Egypt During the Reign of Akhenaton

Ankhesenpaaton-Ankhesenamon
(She Lives by the Aton)

Third daughter of Akhenaton and Nefertiti - born in year 5 of her father's reign.

May have married her father in year 15 of his reign.

Could have been the mother of Ankhesenpaaton-Tashery.

She changed her name to Ankhesenamon when the revival of the Amunite cult took place.

She may have been married to Smenkhkara.

She was married to Tutankhamon in the first year of his reign, survived her husband and was in all probability married to AY (her uncle?)

In Tutankhamon's tomb the following inscription was found:

I am thy wife, O great one--do not leave me!
Is it thy good pleasure, O my brother,
that I should go far from thee?
How can it be that I go away alone?
I say: "I accompany thee, O thou who didst like to converse with me,"
But thou remainest silent and speakest not!

She appealed to the Hittites for a husband so that the throne would be kept out of the hands of Ay - for whom she openly shows his distate in the letters - calling him a 'servant'.

In the "Deeds of Suppiluuima" - as told by his son Mursil II she wrote to him requresting a son to marry her so that she could retain the throne:

 

"Therefore the Queen of Egypt...sent a messenger to my father and wrote to him thus:

My husband has died.
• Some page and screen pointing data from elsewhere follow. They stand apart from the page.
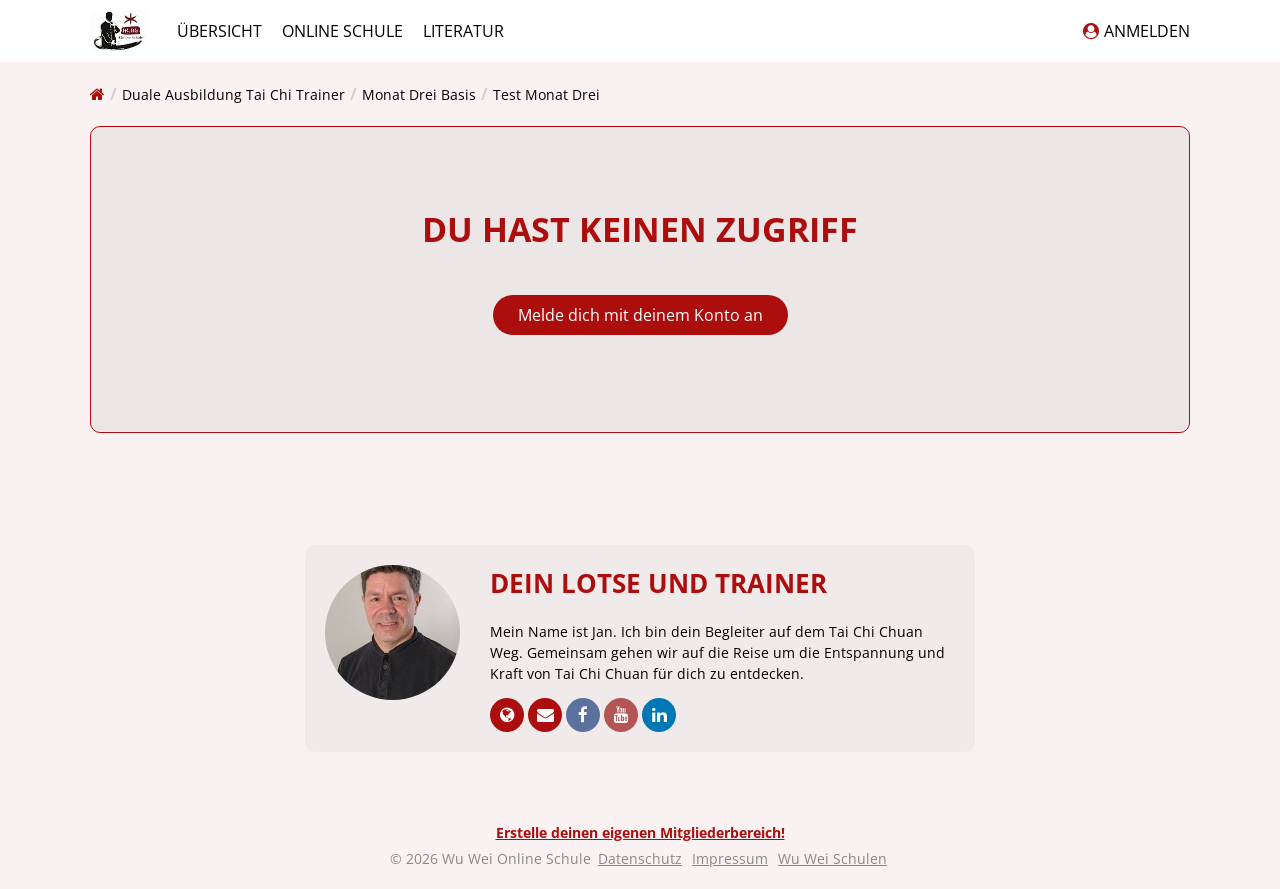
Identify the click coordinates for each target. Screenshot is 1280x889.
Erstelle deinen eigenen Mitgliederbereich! (640, 832)
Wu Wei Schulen (832, 858)
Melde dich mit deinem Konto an (640, 315)
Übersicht (219, 31)
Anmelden (1136, 31)
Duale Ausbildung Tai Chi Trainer (233, 94)
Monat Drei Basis (419, 94)
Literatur (463, 31)
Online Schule (342, 31)
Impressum (730, 858)
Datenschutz (640, 858)
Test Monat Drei (546, 94)
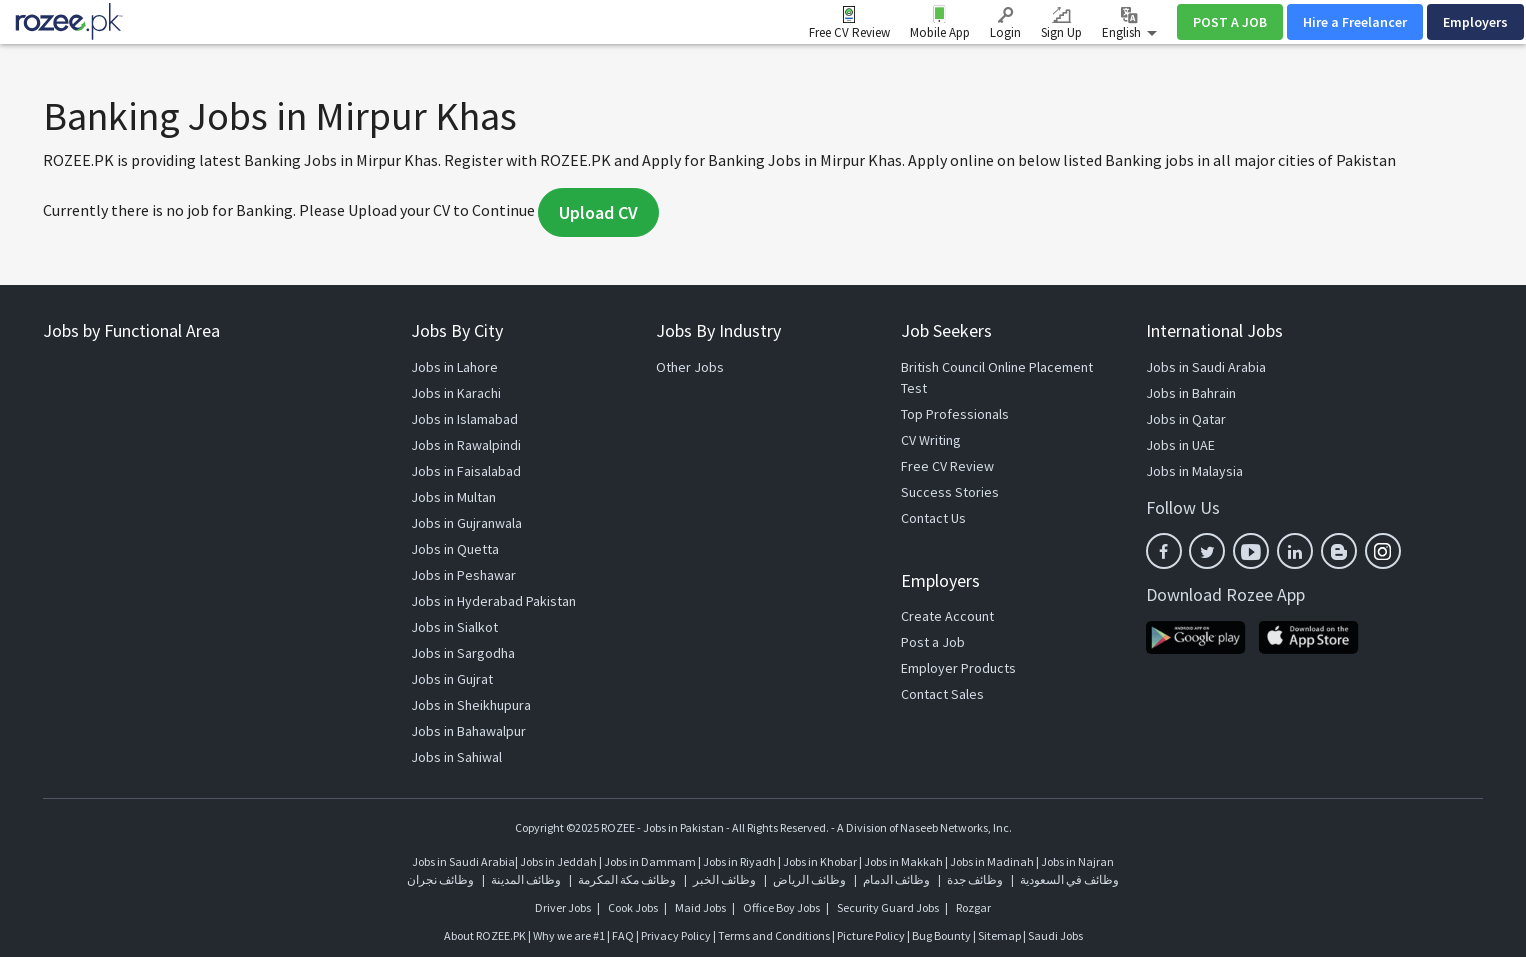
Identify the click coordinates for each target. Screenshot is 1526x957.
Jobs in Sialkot (454, 627)
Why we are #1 (569, 935)
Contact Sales (942, 694)
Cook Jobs (633, 907)
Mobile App (940, 32)
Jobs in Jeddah (558, 861)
A son I have not. But to thee, they say, the sons are many. If thou wouldst give me one son of thine, he would become my husband. Never shall I pick out a servant of mine and make him my husband. I am afraid!

When my father heard this, he called forth the Great Ones for council, saying ' Such a thing has never happened to me in my whole life!' "

There was a second message:

"Why do you say - they are deceiving me ? - If I had a son would I write to a foreigner to publish my distress and that of my country? You have insulted me in speaking thus. He who was my husband is dead and I have no son. I will never take one of my subjects and marry him. I have written to no one but you. Everyone says you have many sons; give me one of them that ne may become my husband."

The prince never arrived in Egypt. Her name appears with that of Ay - who is termed 'The Divine father' - upon a scarab. We do not know her fate as this is the last mention of her in history.